This article first appeared in The Edge Malaysia Weekly, on February 1 - 7, 2016.
We have done it before. Insya Allah, we can do it again,” Prime Minister Datuk Seri Najib Razak pronounced confidently when presenting the revised Budget 2016 at the Putrajaya International Convention Centre last week.
Recalling the 1997 Asian financial crisis and the 2008 US subprime mortgage crisis, Najib reminded his audience that Malaysia had trudged through worse. Moreover, the high oil prices seen in 2008 and again in 2011 were more the exception rather than the norm. Oil traded at under US$30 a barrel for all of the 1990s until 2003.
So, Najib’s assurance that Malaysia is well placed to weather another year of “external headwinds” — now that he has recalibrated Budget 2016 to cater for the current economic environment and make up for any difference in state earnings from the shortfall of oil revenue — is timely. Oil prices, he said, even at US$30 a barrel, which was substantially below the assumption of US$48 in the original budget, will pose no threat to the country’s finances or growth.
That may be generally true but a close look at the history of oil shocks and the wild swings in oil prices that brought global economies to their knees proves unsettling. After all, weren’t low oil prices stemming from excessive demand the chief cause of the Great Depression in the US?
In the 1930s, the world was already flooded with oil, but major oil discoveries in the US, most notably the massive East Texas field, aggravated the situation to send oil prices tumbling. Large oil companies attempted to force smaller independent players to stop drilling by increasing their own production. The world soon went into deflation.
Then there was the 1973 oil crisis, which historians called “the first oil shock”. In response to American involvement in the Yom Kippur War between the Arab states and Israel, the Organization of the Petroleum Exporting Countries (Opec) raised posted prices and announced production cuts in October that year. Later, the Organization of Arab Petroleum Exporting Countries (Oapec) imposed an oil embargo on Canada, Japan, the Netherlands, the UK and the US. Crude oil prices quadrupled to US$12. The embargo was only lifted in March 1974.
Before that, though, the US struggled with price controls and rationing. Christmas lights were discouraged while some states called for a stop to commercial lighting altogether. Odd-even petrol rationing — where vehicles with licence plates ending with an odd number were allowed to fill up their tanks on odd-numbered days, and vice versa — was implemented.
oil-price_chart_02_tem_1095_MM59The embargo period coincided with the 1973/74 global stock market crash. The Dow Jones Industrial Average lost over 45% of its value during the two years. The US economy slowed from a real gross domestic product (GDP) of 7.2% in 1972 to -2.1% in 1974. Meanwhile, the London Stock Exchange lost 73% of its value as the UK sank into recession, with GDP falling 1.1%.

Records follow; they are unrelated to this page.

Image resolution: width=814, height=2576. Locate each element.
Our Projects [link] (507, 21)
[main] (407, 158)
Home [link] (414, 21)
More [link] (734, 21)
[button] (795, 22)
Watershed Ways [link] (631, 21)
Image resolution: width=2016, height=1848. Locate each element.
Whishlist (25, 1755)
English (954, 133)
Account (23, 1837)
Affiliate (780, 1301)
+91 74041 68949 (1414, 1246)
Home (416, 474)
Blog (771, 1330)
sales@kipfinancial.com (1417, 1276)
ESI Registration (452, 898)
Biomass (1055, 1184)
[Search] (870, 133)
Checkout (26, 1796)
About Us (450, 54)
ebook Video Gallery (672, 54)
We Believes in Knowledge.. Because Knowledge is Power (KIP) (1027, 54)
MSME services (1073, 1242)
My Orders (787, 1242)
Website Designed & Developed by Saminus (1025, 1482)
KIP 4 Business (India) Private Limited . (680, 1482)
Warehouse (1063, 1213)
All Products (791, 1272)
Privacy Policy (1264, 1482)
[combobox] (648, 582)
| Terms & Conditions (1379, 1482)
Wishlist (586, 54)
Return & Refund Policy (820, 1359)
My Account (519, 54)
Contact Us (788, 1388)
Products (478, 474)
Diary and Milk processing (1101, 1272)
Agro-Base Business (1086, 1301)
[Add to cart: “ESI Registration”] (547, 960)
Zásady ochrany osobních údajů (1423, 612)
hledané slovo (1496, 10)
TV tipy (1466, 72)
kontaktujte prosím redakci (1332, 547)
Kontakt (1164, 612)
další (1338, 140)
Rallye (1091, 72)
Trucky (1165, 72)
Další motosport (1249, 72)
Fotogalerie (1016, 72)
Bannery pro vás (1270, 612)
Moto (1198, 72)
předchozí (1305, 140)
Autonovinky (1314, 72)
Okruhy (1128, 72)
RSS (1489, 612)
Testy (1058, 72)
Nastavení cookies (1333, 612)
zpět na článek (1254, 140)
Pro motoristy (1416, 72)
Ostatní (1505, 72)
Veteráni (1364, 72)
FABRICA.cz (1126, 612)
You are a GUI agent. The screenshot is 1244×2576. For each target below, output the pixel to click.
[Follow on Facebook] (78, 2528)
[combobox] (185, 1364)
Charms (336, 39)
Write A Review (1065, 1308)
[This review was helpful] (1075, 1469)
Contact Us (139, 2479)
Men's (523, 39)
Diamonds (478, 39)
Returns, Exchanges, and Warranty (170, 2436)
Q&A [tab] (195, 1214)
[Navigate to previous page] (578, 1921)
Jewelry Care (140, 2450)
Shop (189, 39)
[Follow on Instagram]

That’s how crude oil prices can affect the world economy.
Crude oil prices hit a record high of over US$147 a barrel in July 2008 before diving to just US$40 a barrel, a prelude the subprime mortgage crisis.
Not all financial crises are directly comparable because production and consumption patterns have changed vastly since the 1970s. Yet, there is a sense of déjà vu as the market struggles with volatile oil prices today. The US Energy Information Administration reported last week that US commercial crude oil stocks have hit their highest levels since the Great Depression in 1931. Opec’s response to low prices — staunchly refusing to cut back on production — has pushed prices below multi-year lows. Brent crude reached a low of US$27.88 in January, forcing many oil-producing governments, including Malaysia, to relook state spending to squeeze out more savings.
Things could easily get worse. Iran, which has seen trade sanctions against it lifted, will join the party soon, pumping an additional 500,000 barrels of oil into the market each day.
Or, things could get better, as developments last week showed. Oil prices rose for three consecutive days to trade as high as US$35.84 when Russian Energy Minister Alexander Novak said Saudi Arabia had proposed to cut oil production by up to 5%. However, no agreement on that has been made.
Forecasting the direction of oil prices is now guesswork. The Malaysian government has put oil price within what it calls a “conservative” band of US$30 to US$35. Economists approached by The Edge are of the view that this year, it will average higher than the current levels.
“Currently, our oil and gas analyst keeps his oil price forecast at US$40 per barrel, with a downside potential of US$32 per barrel by using our econometrics model. From our estimate, Saudi Arabia may have been expecting an average oil price of between US$32 and US$38 per barrel for its 2016 budget. We are expecting a rebound in oil price in the second half of this year, albeit marginal, that is, around US$40 to US$50 per barrel,” says a MIDF Research economist.
Standard Chartered is so bearish that it is warning that the price of oil could slump to US$10 a barrel. Royal Bank of Scotland has put the number at US$16 while Goldman Sachs and Morgan Stanley are in the US$20 club.
Wherever oil prices are headed, Malaysians are hoping that Najib’s confidence is rooted in sound policymaking and prudent economic planning.